**Work to complete**
Please echo the listing below, repeating verbatim every line from the start of the listing through the line containing "tap(387, 109)", inclusive.
=-=-=-=-=
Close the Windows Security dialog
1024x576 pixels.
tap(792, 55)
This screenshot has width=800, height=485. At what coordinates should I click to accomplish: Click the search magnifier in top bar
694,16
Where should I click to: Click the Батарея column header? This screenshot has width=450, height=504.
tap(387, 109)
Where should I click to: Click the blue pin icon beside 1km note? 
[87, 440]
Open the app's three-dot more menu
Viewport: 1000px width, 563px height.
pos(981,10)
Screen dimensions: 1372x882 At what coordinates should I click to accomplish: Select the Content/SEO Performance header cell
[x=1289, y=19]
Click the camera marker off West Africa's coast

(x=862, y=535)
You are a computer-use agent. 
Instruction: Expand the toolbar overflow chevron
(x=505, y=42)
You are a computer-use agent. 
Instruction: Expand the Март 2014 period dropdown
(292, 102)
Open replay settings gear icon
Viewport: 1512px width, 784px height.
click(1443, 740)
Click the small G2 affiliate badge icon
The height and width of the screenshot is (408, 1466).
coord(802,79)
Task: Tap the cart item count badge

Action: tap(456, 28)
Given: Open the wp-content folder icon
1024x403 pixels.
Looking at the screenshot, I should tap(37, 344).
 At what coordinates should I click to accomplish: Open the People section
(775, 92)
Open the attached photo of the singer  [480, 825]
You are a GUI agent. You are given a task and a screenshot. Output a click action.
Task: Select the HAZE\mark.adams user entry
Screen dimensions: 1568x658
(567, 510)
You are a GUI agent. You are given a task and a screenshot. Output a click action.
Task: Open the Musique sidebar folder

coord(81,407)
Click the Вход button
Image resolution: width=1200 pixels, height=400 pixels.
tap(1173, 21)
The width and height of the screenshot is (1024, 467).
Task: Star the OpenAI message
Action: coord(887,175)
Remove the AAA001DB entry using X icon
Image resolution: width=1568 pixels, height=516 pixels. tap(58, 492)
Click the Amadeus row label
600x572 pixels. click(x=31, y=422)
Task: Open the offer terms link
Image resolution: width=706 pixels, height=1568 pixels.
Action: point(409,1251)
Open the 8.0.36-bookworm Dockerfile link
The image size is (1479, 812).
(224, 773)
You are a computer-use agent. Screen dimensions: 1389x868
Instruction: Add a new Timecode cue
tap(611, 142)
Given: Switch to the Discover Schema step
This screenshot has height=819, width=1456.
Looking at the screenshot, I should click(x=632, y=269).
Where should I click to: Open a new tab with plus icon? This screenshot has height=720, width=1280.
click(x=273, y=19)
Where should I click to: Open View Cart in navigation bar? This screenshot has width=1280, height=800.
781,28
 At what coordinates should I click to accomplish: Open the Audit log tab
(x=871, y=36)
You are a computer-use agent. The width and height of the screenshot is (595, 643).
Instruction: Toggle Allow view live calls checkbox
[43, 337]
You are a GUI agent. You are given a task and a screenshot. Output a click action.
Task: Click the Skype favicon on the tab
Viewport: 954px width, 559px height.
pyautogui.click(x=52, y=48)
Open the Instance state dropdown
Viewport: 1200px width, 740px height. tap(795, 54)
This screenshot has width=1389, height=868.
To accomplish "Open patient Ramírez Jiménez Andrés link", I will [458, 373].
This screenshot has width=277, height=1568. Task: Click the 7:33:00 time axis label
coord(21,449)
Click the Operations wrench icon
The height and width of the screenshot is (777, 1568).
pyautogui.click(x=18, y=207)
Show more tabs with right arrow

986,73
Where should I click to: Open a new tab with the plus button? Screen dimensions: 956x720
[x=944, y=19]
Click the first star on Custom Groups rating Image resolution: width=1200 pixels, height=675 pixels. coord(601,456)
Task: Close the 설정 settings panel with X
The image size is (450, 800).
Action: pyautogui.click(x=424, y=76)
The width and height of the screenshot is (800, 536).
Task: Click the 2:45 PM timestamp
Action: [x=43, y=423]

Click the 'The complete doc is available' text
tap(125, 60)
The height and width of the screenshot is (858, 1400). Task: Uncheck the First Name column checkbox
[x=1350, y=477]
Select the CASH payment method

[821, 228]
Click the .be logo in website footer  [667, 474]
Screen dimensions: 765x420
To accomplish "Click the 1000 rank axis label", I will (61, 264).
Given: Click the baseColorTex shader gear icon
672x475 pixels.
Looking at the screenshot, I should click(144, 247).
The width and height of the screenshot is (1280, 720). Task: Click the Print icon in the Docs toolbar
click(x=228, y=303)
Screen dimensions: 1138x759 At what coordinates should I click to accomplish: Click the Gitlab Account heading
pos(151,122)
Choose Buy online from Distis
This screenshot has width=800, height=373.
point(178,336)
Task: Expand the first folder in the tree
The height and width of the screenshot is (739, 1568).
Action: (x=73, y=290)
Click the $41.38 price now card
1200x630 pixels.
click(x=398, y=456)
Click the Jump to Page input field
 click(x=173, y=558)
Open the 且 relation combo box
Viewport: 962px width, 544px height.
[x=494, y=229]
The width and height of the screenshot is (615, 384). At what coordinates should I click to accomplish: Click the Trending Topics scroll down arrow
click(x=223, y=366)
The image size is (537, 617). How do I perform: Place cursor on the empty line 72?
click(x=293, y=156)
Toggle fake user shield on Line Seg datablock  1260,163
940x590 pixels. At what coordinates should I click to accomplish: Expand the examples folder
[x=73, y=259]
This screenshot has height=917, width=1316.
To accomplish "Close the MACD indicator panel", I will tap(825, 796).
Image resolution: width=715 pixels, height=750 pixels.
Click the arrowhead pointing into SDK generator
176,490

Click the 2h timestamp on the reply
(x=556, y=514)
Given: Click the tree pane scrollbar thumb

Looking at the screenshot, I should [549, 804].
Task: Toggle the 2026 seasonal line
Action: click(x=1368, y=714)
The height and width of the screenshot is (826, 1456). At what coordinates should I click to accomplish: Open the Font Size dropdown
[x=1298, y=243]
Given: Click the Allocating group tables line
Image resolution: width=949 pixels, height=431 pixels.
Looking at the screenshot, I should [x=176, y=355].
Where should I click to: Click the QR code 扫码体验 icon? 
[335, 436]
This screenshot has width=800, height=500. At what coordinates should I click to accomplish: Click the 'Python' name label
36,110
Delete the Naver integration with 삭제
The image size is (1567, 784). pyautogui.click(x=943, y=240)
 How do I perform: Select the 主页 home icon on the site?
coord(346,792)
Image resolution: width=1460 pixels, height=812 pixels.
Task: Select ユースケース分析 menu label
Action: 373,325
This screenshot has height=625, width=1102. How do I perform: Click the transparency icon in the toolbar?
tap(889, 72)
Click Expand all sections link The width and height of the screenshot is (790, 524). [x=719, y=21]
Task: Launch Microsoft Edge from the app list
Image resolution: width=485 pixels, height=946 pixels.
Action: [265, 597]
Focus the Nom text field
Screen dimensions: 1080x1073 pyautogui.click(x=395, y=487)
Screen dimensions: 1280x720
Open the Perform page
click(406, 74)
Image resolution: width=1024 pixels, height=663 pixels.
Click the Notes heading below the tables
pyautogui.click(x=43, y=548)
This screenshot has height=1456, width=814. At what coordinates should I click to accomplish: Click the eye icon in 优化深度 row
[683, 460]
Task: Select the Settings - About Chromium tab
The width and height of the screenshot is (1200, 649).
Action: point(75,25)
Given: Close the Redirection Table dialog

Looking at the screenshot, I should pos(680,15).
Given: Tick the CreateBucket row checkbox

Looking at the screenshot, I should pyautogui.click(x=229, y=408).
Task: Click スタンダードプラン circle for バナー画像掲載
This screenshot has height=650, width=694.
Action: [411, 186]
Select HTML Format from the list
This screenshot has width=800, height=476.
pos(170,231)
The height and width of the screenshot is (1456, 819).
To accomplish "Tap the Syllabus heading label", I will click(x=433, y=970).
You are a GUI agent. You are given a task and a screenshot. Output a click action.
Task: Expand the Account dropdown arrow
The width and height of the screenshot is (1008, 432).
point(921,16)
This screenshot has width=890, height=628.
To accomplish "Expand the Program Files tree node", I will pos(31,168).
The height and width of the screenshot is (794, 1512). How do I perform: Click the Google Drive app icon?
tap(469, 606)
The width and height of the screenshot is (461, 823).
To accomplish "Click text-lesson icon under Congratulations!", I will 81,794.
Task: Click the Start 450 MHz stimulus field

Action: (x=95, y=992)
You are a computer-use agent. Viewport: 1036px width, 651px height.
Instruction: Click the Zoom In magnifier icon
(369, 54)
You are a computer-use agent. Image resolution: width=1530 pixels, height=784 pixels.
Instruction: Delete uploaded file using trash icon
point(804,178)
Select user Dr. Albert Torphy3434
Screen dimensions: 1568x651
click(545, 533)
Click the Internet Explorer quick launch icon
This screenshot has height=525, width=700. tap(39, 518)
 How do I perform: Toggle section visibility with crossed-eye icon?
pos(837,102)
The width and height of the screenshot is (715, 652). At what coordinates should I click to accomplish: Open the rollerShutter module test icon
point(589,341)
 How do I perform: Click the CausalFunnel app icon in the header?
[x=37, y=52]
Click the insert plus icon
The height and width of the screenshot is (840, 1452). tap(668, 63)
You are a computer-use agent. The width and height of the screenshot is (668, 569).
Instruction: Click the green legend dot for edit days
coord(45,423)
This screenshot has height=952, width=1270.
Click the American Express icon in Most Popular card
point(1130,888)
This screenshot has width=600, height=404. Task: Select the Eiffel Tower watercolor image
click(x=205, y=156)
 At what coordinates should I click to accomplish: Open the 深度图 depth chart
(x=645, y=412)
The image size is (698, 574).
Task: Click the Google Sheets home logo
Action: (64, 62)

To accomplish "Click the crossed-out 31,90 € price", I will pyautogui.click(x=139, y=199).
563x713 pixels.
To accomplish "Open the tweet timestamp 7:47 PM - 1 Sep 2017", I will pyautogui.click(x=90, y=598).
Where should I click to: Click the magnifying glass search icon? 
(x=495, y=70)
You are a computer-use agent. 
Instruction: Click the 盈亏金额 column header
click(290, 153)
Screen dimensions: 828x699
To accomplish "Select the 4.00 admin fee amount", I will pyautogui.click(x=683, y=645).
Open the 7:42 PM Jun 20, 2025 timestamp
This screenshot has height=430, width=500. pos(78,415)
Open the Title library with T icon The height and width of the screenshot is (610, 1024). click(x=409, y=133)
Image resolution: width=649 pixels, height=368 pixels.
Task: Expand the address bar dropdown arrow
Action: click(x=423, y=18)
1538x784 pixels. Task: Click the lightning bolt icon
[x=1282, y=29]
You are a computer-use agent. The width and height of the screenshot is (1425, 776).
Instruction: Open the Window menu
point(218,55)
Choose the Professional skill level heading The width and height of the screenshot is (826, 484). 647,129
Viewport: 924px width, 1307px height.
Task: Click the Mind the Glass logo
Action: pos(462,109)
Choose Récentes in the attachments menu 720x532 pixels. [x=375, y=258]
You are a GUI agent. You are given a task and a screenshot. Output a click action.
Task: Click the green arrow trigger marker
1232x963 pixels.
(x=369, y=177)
=-=-=-=-=
**Answer for this exercise**
Close the Windows Security dialog
1024x576 pixels.
tap(792, 55)
This screenshot has width=800, height=485. At what coordinates should I click to accomplish: Click the search magnifier in top bar
694,16
Where should I click to: Click the Батарея column header? This screenshot has width=450, height=504.
tap(387, 109)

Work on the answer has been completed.